Dabei sind nicht die privaten Wohnungskäufer die Hauptverantwortlichen für die 153 Milliarden an Krediten, die nicht mehr debient werden. Nur drei Prozent der Wohnungskäufer zahlen nicht oder unregelmäßig. Bauindustrie und den Immobilienhändlern tilgen mittlerweile 22 Prozent ihrer Kredite nicht mehr. Großen Unternehmen, wie denen, die unrentable Mautautobahnen rund um Madrid gebaut haben, wird sogar mit staatlichen Millionen geholfen.
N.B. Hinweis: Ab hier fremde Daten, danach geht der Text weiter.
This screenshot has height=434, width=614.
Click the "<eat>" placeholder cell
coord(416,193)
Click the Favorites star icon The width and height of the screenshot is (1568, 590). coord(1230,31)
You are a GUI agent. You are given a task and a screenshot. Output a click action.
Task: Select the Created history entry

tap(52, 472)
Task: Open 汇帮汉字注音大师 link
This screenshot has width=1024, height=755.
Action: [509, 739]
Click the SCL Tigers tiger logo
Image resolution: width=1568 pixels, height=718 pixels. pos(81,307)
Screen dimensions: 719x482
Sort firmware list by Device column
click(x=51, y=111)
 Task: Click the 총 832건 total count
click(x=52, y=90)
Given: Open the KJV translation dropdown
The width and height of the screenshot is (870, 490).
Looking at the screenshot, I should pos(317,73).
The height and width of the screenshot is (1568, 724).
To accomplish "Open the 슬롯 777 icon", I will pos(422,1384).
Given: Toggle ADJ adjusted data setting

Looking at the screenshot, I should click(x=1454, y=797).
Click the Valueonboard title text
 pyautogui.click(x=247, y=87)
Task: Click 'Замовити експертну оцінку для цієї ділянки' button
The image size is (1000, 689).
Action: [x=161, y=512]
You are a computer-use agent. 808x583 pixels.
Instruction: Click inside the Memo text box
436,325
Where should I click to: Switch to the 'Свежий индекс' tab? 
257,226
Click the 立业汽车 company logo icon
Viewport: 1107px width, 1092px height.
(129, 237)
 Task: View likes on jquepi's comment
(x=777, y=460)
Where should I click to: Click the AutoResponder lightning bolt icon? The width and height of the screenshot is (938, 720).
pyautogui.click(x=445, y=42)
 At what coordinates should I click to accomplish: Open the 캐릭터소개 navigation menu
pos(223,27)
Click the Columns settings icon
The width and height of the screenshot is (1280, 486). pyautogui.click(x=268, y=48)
Pérez und die PAH wollen die zwei Monate Aufschub für die Familie von María Luisa Brañas nutzen, um mit der Bank zu verhandeln. Das Ziel: „… dass sie für eine Sozialmiete bleiben können und ihnen die Schulden erlassen werden.“ Und wenn das nicht klappt und die Räumung letztendlich vollstreckt wird? Brañas hat dafür einen Plan. „Dann kommen wir einfach wieder und besetzen unsere Wohnung.“ Die Nachbarn im Block haben ihr zugesichert, sie dabei zu unterstützen.